Across the four modern U.S. Opens at Shinnecock, 624 players have competed in the field. Of that group, the number of players who have recorded a score under par?
Three.
“There are just golf demons around this place,” said John Bodenhamer, the USGA’s golf course czar. “They come up out of these putting greens in a devilish, wonderful, charming way.”
More than any other golf tournament, it might be said that a U.S. Open is a test of endurance. The player who survives four days of brutal conditions with their head screwed on straightest is usually the one who wins. This is particularly true at Shinnecock, where the course has become famous in large part for its difficulty. After all, it was the last time Shinny hosted a U.S. Open, in 2018, that Phil Mickelson provided what might be the best modern example of an on-course meltdown when he (infamously) raked his ball to keep it from rolling off the front of the green. The winner of that tournament, Brooks Koepka, carded a 72-hole score of 1-over.
This is the subtext that brought stars like Scottie Scheffler and Rory McIlroy to Shinnecock over the last several days for pre-tournament practice rounds. Both players had heard the legends of the 2018 Open — McIlroy even took part, missing the cut — and both wanted to get a good look at the golf course before tournament week arrived.
The stakes are high for both players entering Shinnecock: McIlroy is looking to solidify the third act of his career with a late run of major success, while Scheffler remains a U.S. Open away from the career Grand Slam. And after both took in the sights and sounds from the golf course that will host the national championship in two short weeks, the scouting report for both included a surprise.
“Shinnecock looks good. The fairways are very generous,” McIlroy told reporters at the Memorial Championship on Wednesday morning. “They’re more generous than they were in 2018. But the first cut of rough is 5 inches long. So it’s like the first cut is maybe three paces wide and then it gets into the fescue. So if you miss the fairway even by a yard, you’re going to — but you shouldn’t. The fairways are very, very generous. So if you miss the fairway, I feel like you deserve a bad lie.”
McIlroy wasn’t the only golfer to be surprised by the width at Shinnecock in 2026. His sentiments were shared by Scheffler, who visited the property for the first time on Monday.

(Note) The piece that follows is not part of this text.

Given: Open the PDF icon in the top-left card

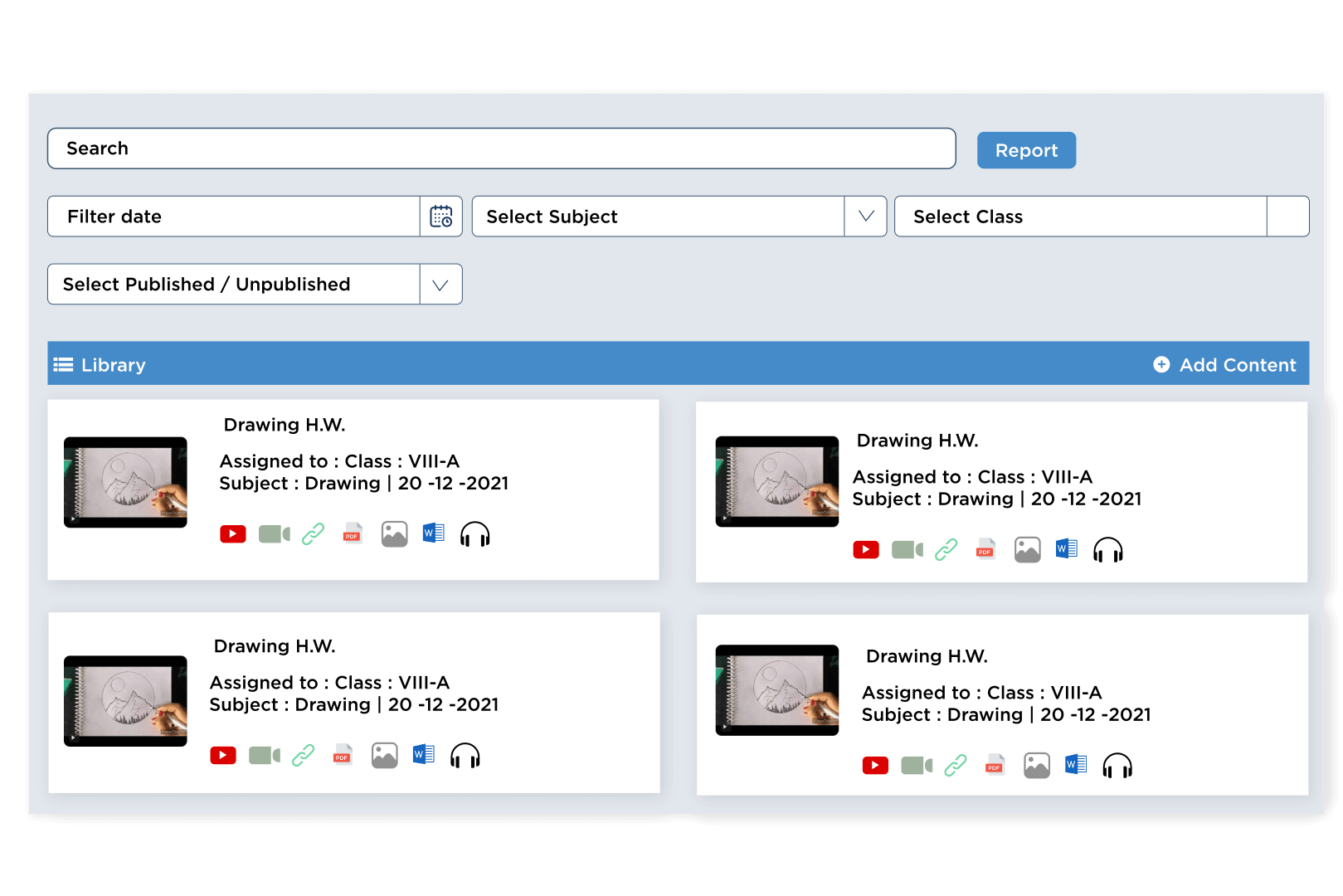Looking at the screenshot, I should click(353, 533).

“I hadn’t been there prior. That was my first time on property,” he said. “I was a little surprised at the width of the fairways, but the green complexes there are extremely difficult, and I think that’s where the greatest challenge comes from.”

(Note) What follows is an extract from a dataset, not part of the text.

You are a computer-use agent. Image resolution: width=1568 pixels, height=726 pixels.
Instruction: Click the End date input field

As it turns out, that surprise was well-earned. According to Bodenhamer, the fairways at Shinnecock will play an average of 48 yards wide in 2026 — a massive expansion off the first modern U.S. Open held at the venue in 1986, and an unusually wide number for a U.S. Open held … anywhere.
“It’s widest we’ve been in 50, if not 75, years,” Bodenhamer said.
Bodenhamer’s words reflect a broader shift in sentiment that the USGA has pursued under current CEO Mike Whan — endeavoring to produce the fairest test of golf rather than chasing even par as the winning score. But, as both McIlroy and Scheffler said, the width of the fairways will do very little to change the winning score should Bodenhamer and his team turn up the temperature on the course’s real test, the greens.
“The rough, also, was a really good penalty, I think, for the width. Once you start missing fairways out there, you have no chance,” Scheffler said. “But the fairways are generous enough to where it provides you some opportunity and that way it’s just that the green complexes are extraordinarily difficult, and so they can put the pins wherever they want and make the scores as high as they could possibly want ’em to be.”
Both McIlroy and Scheffler seemed particularly taken with the difficulty of Shinnecock’s greens, which are fairly large by square footage but infinitesimally small by strategic upside. From the wrong side of the fairway, the landing area to keep your ball on the green is often only a few feet wide, maybe the size of a hula hoop. From the right side of the fairway, things aren’t much better.
“The greens are rolling around 11, 11.2, something like that, and I really don’t think they need to get much faster,” McIlroy said. “I think if they can keep them at that green speed, they can get them firm, and they can use the hole locations that they want to use without having some of the struggles that they have had the last couple of U.S. Opens.”
In other words, the width off the tee will be a pleasant surprise for some of the best golfers in the field at this year’s U.S. Open … but it might be the last one.
“If it’s set up the right way, I think it’s one of the best championship tests in the country,” McIlroy said. “I mean, it’s an amazing golf course.”